Sitting in the audience listening to the USC Group’s rendition of ’10’000 reasons to love our Lord’ in Barbados, many listening would be hard pressed to truly appreciate the challenges the group faced just to be present. This was Saturday 31st, 2018 at the East Caribbean Conference’s National Convention held at the Oldbury Campsite.
What were these challenges? Here’s just a few. Not all members made the trip, and some key members of the group were not there. Personal items for some members did not reach. Some equipment was left behind. Even before leaving some questions were raised as to whether some of the equipment could even be taken on the small aircraft. Traveling parents became team chefs by default and well laid plans seemed to be useless given the unexpected circumstances. Sure there were moments of frustration, but there were more moments where God’s amazing Providence shone through.
Put aside the challenges for a moment and take in the delivery of two items by the choir and orchestra during the Sabbath morning service. Sure the numbers were depleted but just listening to the two renditions, one would not know. The rendition medley ‘Bless the Lord oh my soul’ seems to have been delivered from the souls of musicians and singers alike giving thanks to their Creator for the highs and lows of the ongoing trip. The two pieces were rendered with gusto! They were well received by the packed congregation consisting of the main hall and two overflow tents. This was music, rather praise, not delivered with numbers, but with heart.
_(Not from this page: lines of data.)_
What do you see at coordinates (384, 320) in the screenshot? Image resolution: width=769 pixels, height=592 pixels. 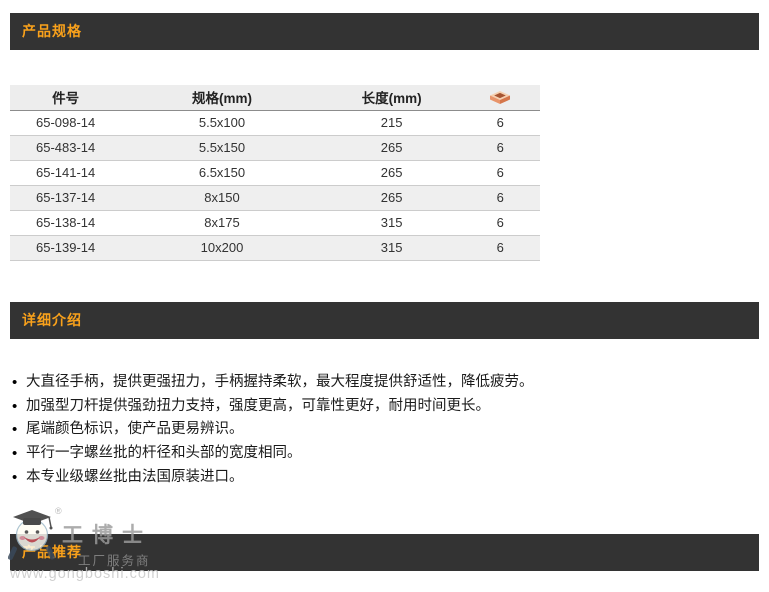 I see `section-header-details: 详细介绍` at bounding box center [384, 320].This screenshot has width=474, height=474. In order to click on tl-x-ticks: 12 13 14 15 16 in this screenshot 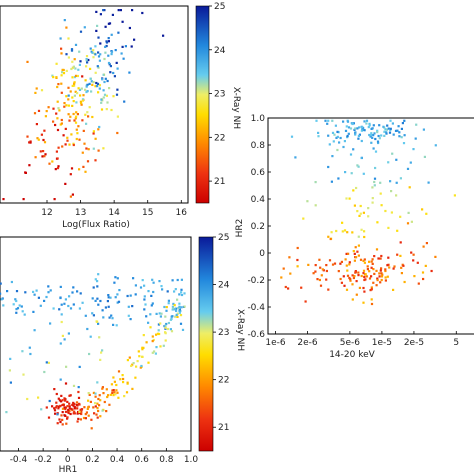, I will do `click(114, 209)`.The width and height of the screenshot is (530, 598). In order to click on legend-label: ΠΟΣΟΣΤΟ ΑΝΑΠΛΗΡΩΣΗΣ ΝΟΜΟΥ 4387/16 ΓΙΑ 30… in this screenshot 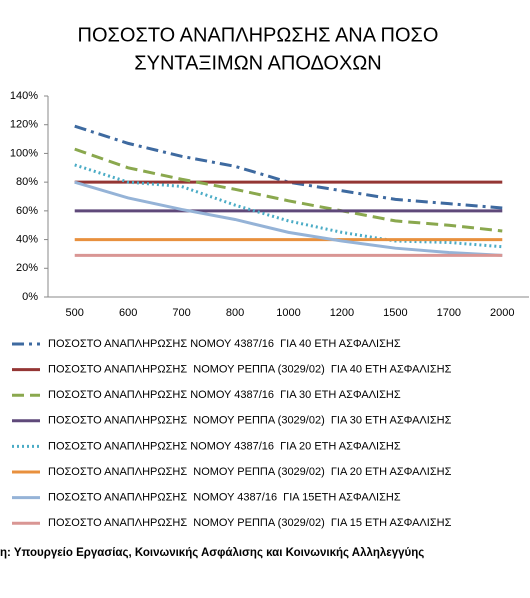, I will do `click(224, 395)`.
My mind reflected on the biblical story of Gideon, who to what seems like a humanly small number, delivered a great victory with merely 300 men. There were a few in the USC Trinidad contingent who’ve heard the full voice and musical complement. Amazingly, from the fifteen (15) choir members and musical ensemble members present, there was no difference! I think God understood, and angels helped out.
The USC Music group provided two pieces, the second immediately before the speaker of the day took to the podium. Barbadians love good music and the loud amens and extended clapping evidenced that the music was well received. Identifying myself as a group member many offered their thanks for the top class renditions. This was an opportunity to remind them not to miss the concert: there will be more!
I’ll share some comments from the local church members: ‘that music was real class’, ‘Hislop real like his music’, ‘boy dem people could real sing!’. But I like this one best, from a Barbadian with a ward presently studying at our main campus: ‘now THAT is what you call USC Music!”.